Les sociétés ciblées seront des entreprises en "early stage". "On ne va pas investir dans une idée, mais au moment où l’entrepreneur aura validé ou confirmé son projet", explique Joanna Tyrekidis qui animera le nouveau fonds avec Benoît Fellin. Tous deux spécialisés dans l’accompagnement et le financement de start-ups technologiques et responsables d’investissements chez Noshaq, ils ont identifié un manque dans le marché: "Les entreprises medtech ont un cycle de vie et une réalité économique propres, avec des enjeux, notamment régulatoires, dont il faut tenir compte très en amont, dès la structuration du projet, disent-ils. Au-delà du financement, nous voulions développer un projet qui réponde plus largement aux faiblesses identifiées et généralement communes à ces entreprises à ce stade de développement."

Il s’agit donc "d’aider au décollage du projet en amont de sa commercialisation", précise Joanna Tyrekidis. C’est pour cette raison aussi que le but du jeu ne sera pas uniquement financier (rendement), mais aussi de contribuer à la structuration d’un écosystème en spéculant sur les points forts du pays: écoles d’ingénieurs de haut niveau, qualité des soins élevée, présence de médecins et chirurgiens renommés, centres d’excellence pour les études cliniques liées aux nouvelles technologies… Soit, en gros, les mêmes raisons qui motivent les investissements locaux dans le secteur des biotechnologies.

Par "medtech", on entend toutes les entreprises qui "visent à impacter positivement le domaine des soins de santé grâce à des instruments, des logiciels, des implants ou des équipements présentant une valeur ajoutée à différents niveaux: aide au diagnostic, solutions thérapeutiques, facilitation de la pratique médicale", etc.

Quid de la SRIW et PMV?

Le nouveau fonds est voué à irriguer la Belgique ainsi que les zones limitrophes.
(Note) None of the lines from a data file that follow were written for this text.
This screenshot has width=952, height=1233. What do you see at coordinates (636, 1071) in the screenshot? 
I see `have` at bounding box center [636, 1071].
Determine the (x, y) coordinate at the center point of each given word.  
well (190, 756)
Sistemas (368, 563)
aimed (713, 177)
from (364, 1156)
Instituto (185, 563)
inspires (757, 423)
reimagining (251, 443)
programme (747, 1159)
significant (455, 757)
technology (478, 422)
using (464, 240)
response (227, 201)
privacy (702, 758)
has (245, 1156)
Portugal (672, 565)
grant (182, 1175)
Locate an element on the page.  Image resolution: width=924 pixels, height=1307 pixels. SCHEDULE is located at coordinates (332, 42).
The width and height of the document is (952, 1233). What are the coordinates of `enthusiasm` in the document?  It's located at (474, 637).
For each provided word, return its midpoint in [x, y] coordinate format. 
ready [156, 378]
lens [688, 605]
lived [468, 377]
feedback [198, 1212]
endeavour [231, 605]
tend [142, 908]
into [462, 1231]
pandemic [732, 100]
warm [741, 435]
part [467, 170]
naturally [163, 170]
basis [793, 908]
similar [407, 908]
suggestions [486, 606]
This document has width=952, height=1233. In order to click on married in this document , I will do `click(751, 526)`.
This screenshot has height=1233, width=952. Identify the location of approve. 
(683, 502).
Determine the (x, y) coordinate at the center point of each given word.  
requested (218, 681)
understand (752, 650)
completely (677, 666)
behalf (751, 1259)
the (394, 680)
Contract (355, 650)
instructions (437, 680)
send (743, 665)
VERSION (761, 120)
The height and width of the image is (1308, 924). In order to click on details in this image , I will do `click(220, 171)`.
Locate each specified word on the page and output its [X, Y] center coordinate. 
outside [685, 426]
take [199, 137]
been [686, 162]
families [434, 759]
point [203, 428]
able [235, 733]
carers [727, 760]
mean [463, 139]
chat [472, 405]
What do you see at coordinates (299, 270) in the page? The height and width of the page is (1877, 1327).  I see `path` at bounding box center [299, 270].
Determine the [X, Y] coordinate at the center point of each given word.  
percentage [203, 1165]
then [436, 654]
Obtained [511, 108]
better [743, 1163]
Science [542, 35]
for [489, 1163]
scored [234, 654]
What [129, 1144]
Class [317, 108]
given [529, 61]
Il a déjà mis à l’étude une quinzaine de projets dans des domaines tels que l’imagerie médicale, la cardiologie ou la détection des problèmes respiratoires.

Il a pour objectif de sortie un horizon de 5 à 7 ans. Et ses pères fondateurs prévoient déjà de lancer une deuxième levée de fonds, d’une dizaine de millions d’euros, dans les mois à venir.

On pourrait se demander, à ce propos, pourquoi la Société régionale d’investissement pour la Wallonie (SRIW) et son équivalent flamand PMV n’ont pas participé à sa première levée. "Nous avons pris contacts avec les deux, répond Joanna Tyrekidis. La SRIW a pour stratégie d’investir dans des fonds de plus grande taille. Et nous devons veiller aussi à maintenir un équilibre entre actionnaires privés et publics. Mais il est possible que SRIW et PMV participent au fonds à un stade ultérieur. Car nous serons et resterons un fonds national, qui investira bien dans les trois Régions."